The weight of the collected muscle was measured, and the ratio of the fixed muscle (left leg muscle) weight to the non-fixed muscle (right leg muscle) weight was determined. The target muscles were gastrocnemius, soleus, plantar muscle, long finger extensor and anterior tibial muscle.

[result]
As shown in FIG. 9, in any muscle, the proportion of muscles recovered (fixed / non-fixed) was increased by administration of lactic acid and caffeine. From these results, it was suggested that the administration of lactic acid and caffeine has an effect of promoting muscle recovery (particularly, recovery of atrophied muscle).

Formulation example:
Based on the results of Examples 1 to 3, the following prescription examples are presented.

Formulation Example 1
Beverages were produced with the compositions shown in Table 6.

Formulation example 2
Beverages were produced with the compositions shown in Table 7.

Formulation Example 3
Beverages were produced with the compositions shown in Table 8.

Formulation Example 4
Beverages were produced with the compositions shown in Table 9.

Formulation Example 5
Beverages were produced with the compositions shown in Table 10.

Formulation Example 6
Hard capsules were produced with the compositions shown in Table 11.

Formulation Example 7
Hard capsules were produced with the compositions shown in Table 12.

Formulation Example 8
Hard capsules were produced with the compositions shown in Table 13.

Formulation Example 9
Beverages were produced with the compositions shown in Table 14.

Formulation Example 10
Beverages were produced with the compositions shown in Table 15.

Formulation Example 11
Tablets (tablets) were produced with the compositions shown in Table 16.

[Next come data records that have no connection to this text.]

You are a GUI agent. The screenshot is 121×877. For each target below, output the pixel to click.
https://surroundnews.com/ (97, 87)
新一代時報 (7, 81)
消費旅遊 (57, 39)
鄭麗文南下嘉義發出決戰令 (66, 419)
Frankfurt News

  The composition of the present invention is useful in the food field from the viewpoint of having muscle strengthening action and the viewpoint of extremely high safety of its active ingredients.

Claims (1)

  It contains lactic acid and / or a salt thereof and caffeine, and the content ratio of lactic acid and / or a salt thereof and caffeine is converted into a weight ratio (however, in the weight of lactate, it is converted to a weight as lactic acid. Value is used), 0.9: 1 to 1000: 1.